**Working data**:
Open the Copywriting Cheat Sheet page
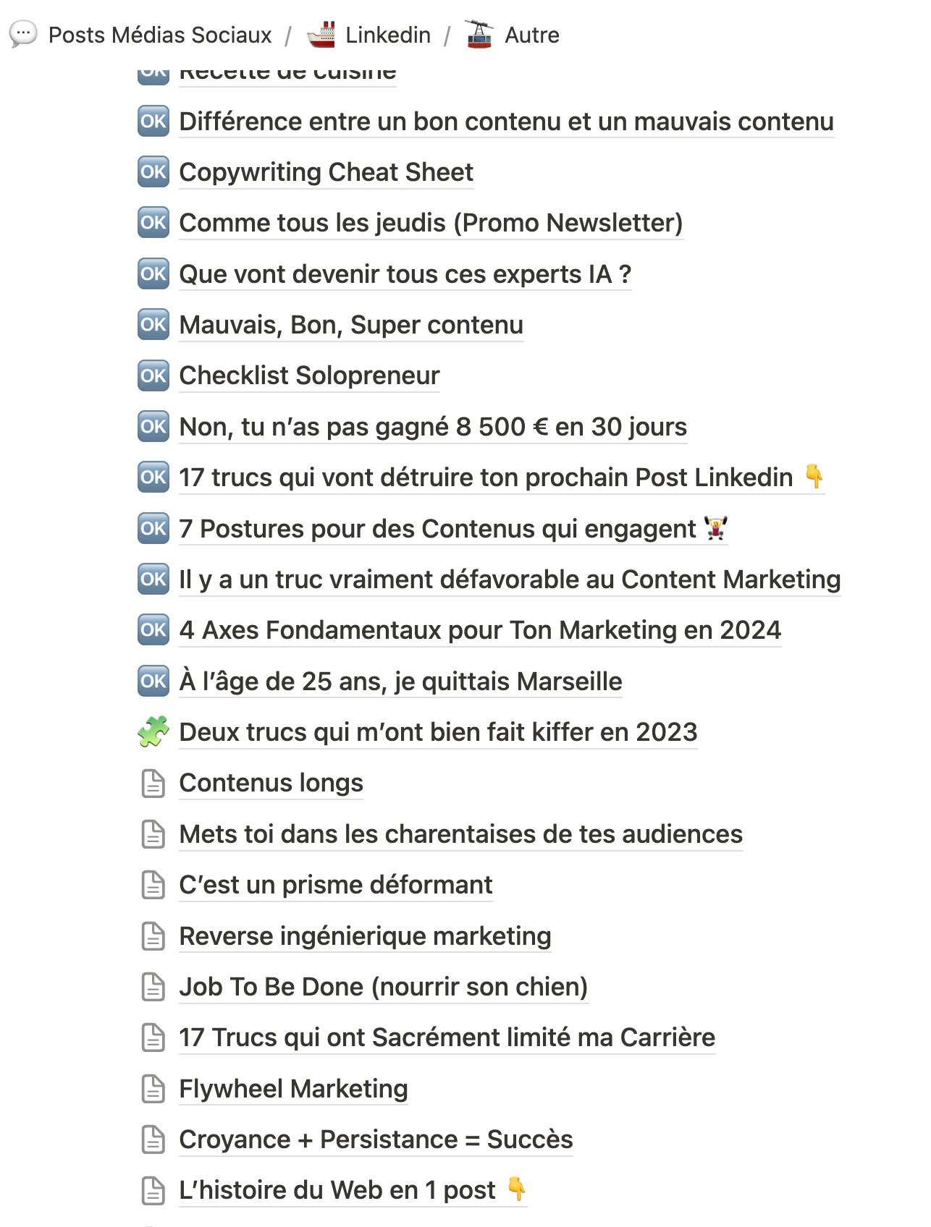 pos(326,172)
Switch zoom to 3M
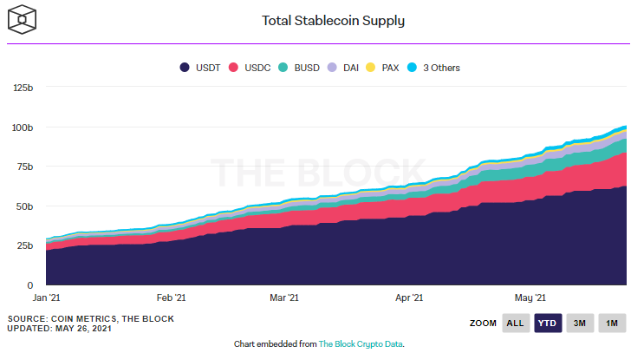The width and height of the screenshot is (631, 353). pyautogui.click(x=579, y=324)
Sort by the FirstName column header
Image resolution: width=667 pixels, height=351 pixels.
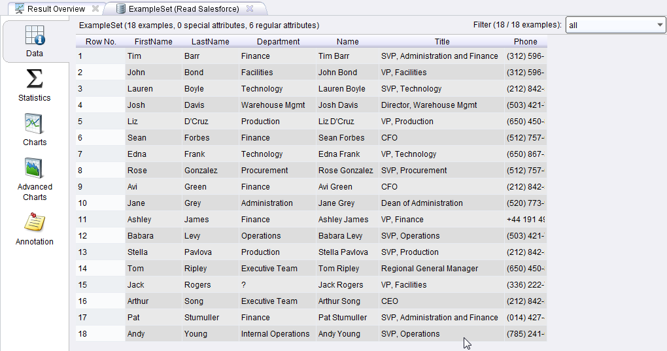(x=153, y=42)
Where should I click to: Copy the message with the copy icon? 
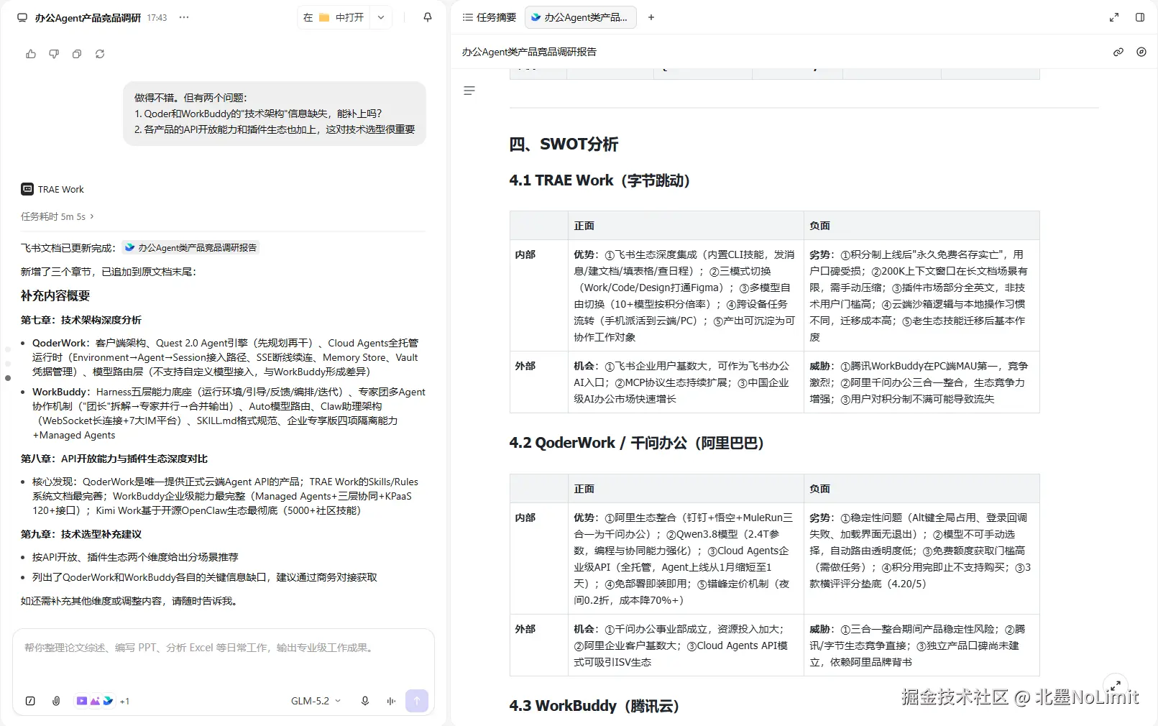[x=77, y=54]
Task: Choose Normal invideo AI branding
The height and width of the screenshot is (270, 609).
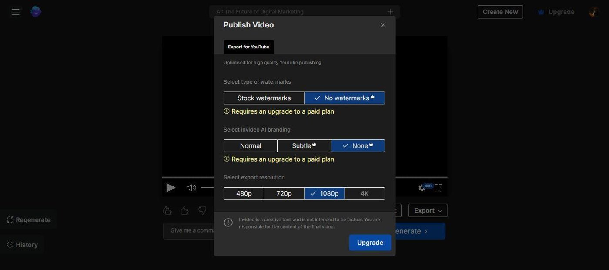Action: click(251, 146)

...

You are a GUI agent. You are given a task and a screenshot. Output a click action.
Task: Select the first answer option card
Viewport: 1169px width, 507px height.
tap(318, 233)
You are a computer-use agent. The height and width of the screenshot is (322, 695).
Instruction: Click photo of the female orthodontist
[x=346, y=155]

* * *

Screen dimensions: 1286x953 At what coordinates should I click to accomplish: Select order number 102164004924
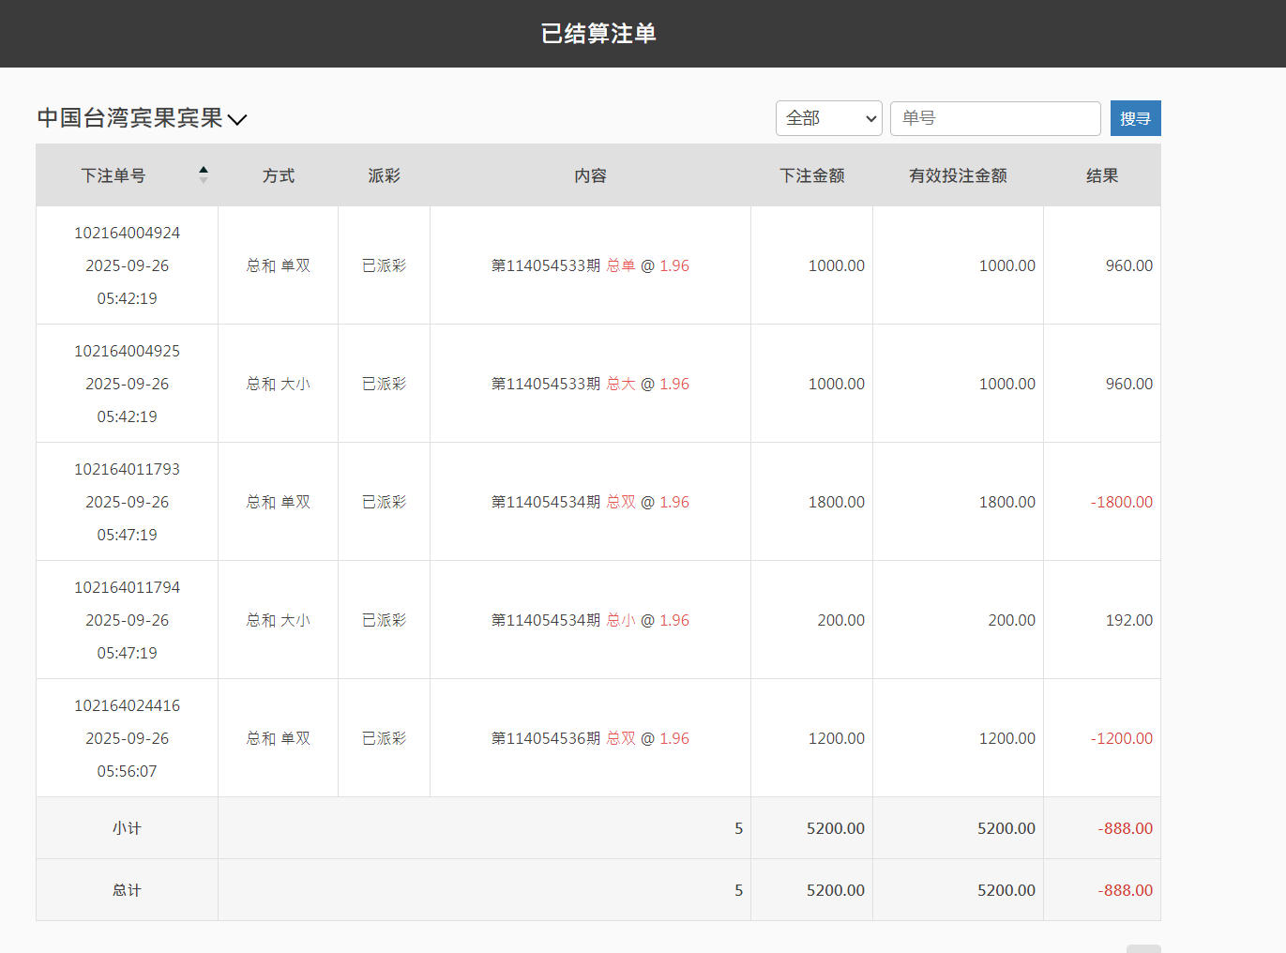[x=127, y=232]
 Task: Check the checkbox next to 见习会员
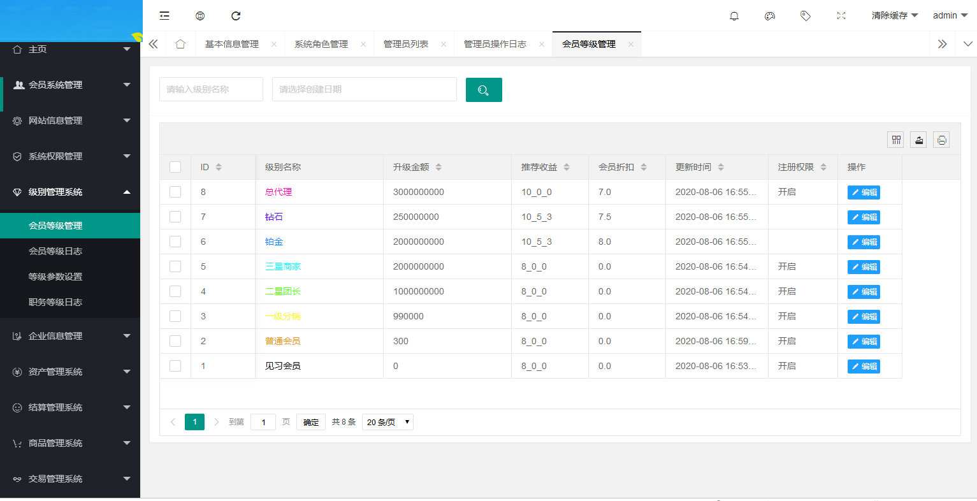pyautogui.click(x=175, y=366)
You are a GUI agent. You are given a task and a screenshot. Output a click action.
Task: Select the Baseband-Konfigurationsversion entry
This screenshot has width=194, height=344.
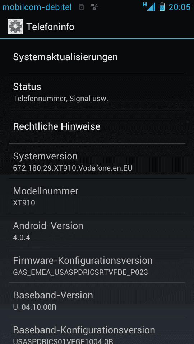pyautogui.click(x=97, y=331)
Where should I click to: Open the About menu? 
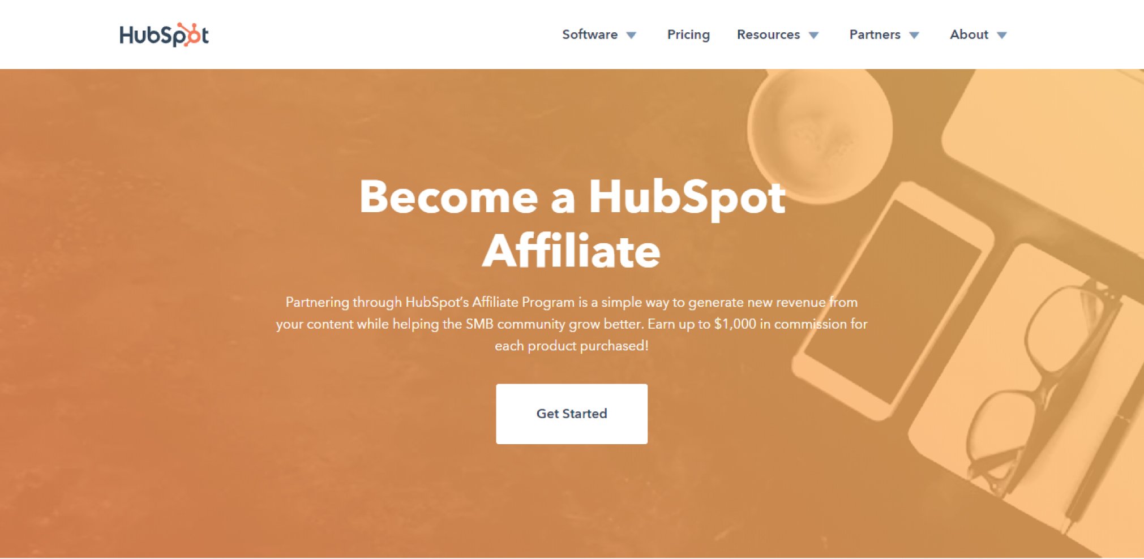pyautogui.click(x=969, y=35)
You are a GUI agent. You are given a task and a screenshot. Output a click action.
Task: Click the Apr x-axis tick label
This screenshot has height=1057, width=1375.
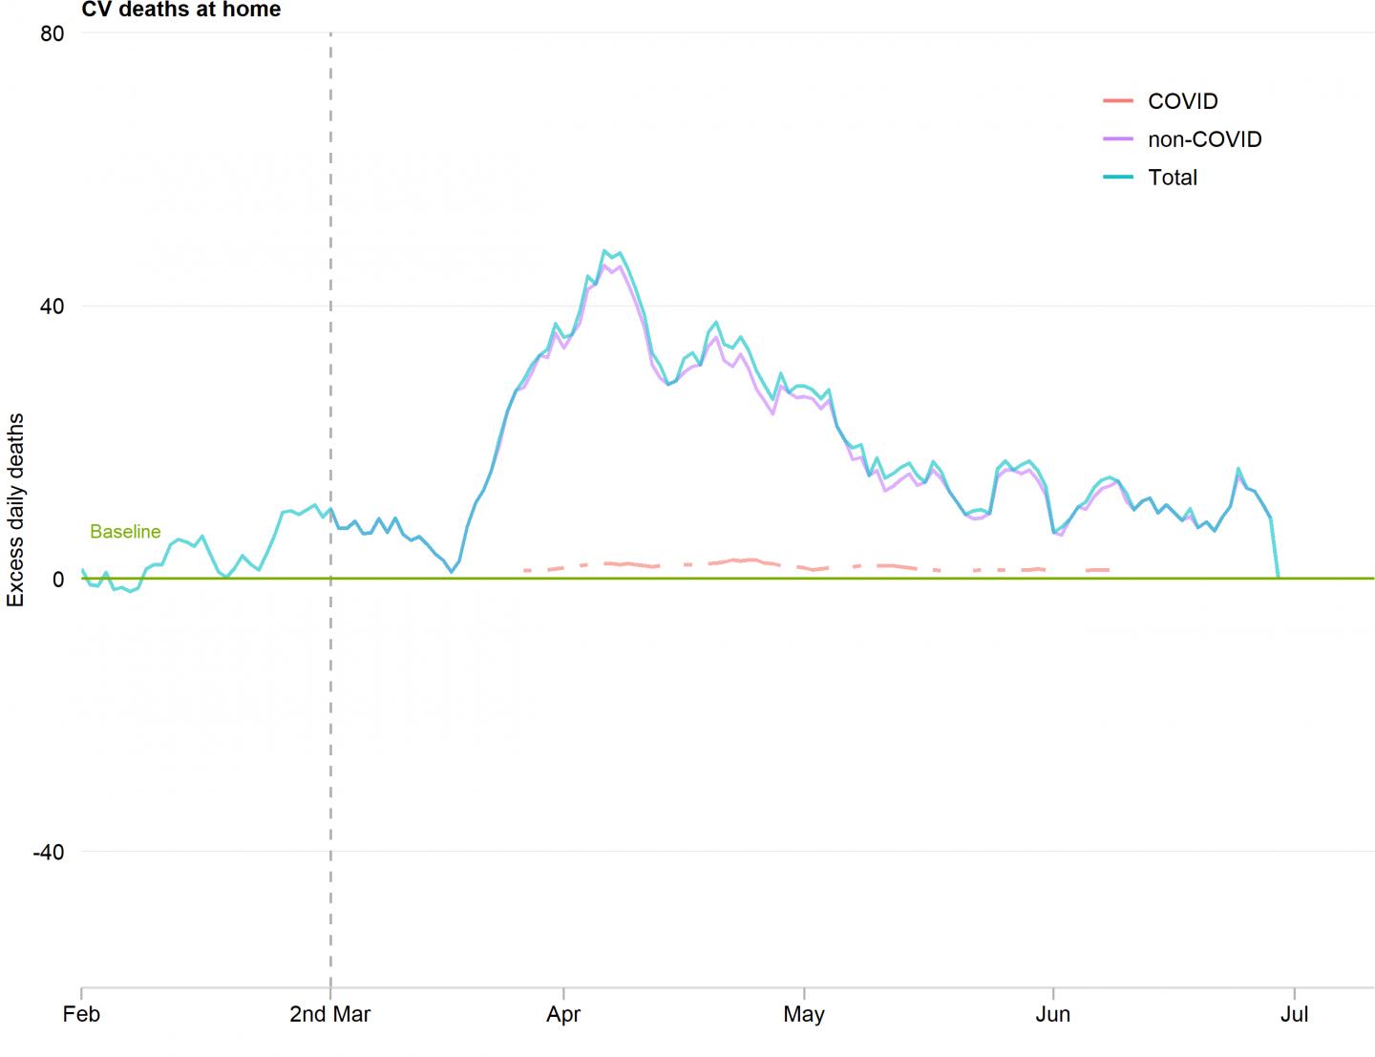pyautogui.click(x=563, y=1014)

**Requirement**: The lines to copy exactly start with the line above that has "Open the Copywriting Cheat Sheet page" and go on through the line that has "Task: Choose Normal invideo AI branding"; please include both, add nothing else, and omit the pictures.

**Response**:
Open the Copywriting Cheat Sheet page
 pos(326,172)
Switch zoom to 3M
The width and height of the screenshot is (631, 353). pyautogui.click(x=579, y=324)
Sort by the FirstName column header
Image resolution: width=667 pixels, height=351 pixels.
(x=153, y=42)
Where should I click to: Copy the message with the copy icon? 
[x=77, y=54]
Task: Choose Normal invideo AI branding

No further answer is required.